What Defendants do not address with regards to grievance URF-19-06-1765-19A, but the undersigned thinks important to note at this stage, is that the conduct for which Riggins seems to assert that CO Cook retaliated against him in the Step I form is distinct from the protected conduct alleged in Riggins's complaint. In grievance URF-19-06-1765-19A, Riggins appears to assert that CO Cook retaliated against him because he told CO Cook that the “contraband” was in fact part of a watch that URF staff had provided him with. (Id., PageID.190.) In his complaint, Riggins asserts that the COs retaliated against him for complaining to their supervisor. (ECF No. 1, PageID.8.) Nevertheless, construing the facts in the light most favorable to Riggins, a reasonable jury could find that Riggins's grievance URF-19-06-1765-19A put the MDOC on sufficient notice of the retaliation claim in this case. See Douglas v. Caruso, No. 1:07-CV-18, 2008 WL 4534061 (W.D. Mich. Sept. 30, 2008) (denying summary judgment on a retaliation claim even though the retaliatory conduct complained of in the grievance was different from the retaliatory conduct complained of in the complaint). As such, the undersigned finds that there is a genuine issue of material fact concerning whether Riggins exhausted his claim against CO Cook, and summary judgment is therefore inappropriate on that claim.

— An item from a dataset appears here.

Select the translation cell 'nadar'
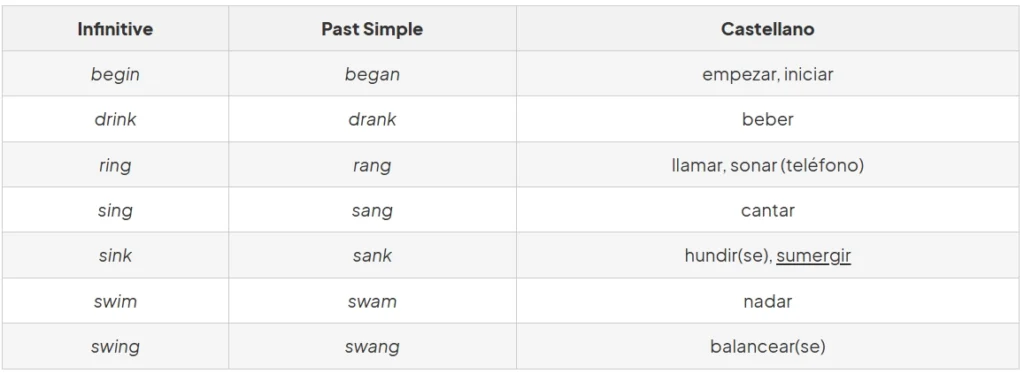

Finally, the undersigned must address Riggins's allegation that the grievance process was unavailable to him. While Riggins asserts that the grievance process served as a dead-end because officers were continuously unwilling to provide him relief, he did not provide any evidence to support his argument. Even if Riggins were to have included the assertion in a document properly verified under 28 U.S. Code § 1746, a mere conclusory allegation of unavailability does not create a genuine issue of material fact sufficient to overcome summary judgment. Emmons v. McLaughlin, 874 F.2d 351 (6th Cir. 1989) (determining that affidavits setting forth “vague and conclusory” allegations were insufficient to establish a genuine issue of material fact). Instead, the record reflects that Riggins was able to take advantage of the grievance process and, through no fault of the MDOC, failed to introduce a retaliation claim against CO Shimmel Penny.
VI. Recommendation
The undersigned respectfully recommends that this Court grant Defendants' motion as to CO Shimmel Penny but deny Defendants' motion as to CO Cook because Riggins's relevant grievance was denied on its merits at Step III, but asserted retaliation against CO Cook alone, rendering Defendants entitled to judgment as a matter of law as to CO Shimmel Penny.
If the Court accepts this recommendation, Riggins's retaliation claim against CO Cook will remain.
NOTICE TO PARTIES
Any objections to this Report and Recommendation must be filed and served within fourteen days of service of this notice on you. 28 U.S.C. § 636(b)(1)(C); Fed.R.Civ.P. 72(b). All objections and responses to objections are governed by W.D. Mich. LCivR 72.3(b). Failure to file timely objections may constitute a waiver of any further right of appeal. United States v. Walters, 638 F.2d 947 (6th Cir. 1981); see Thomas v. Arn, 474 U.S. 140 (1985).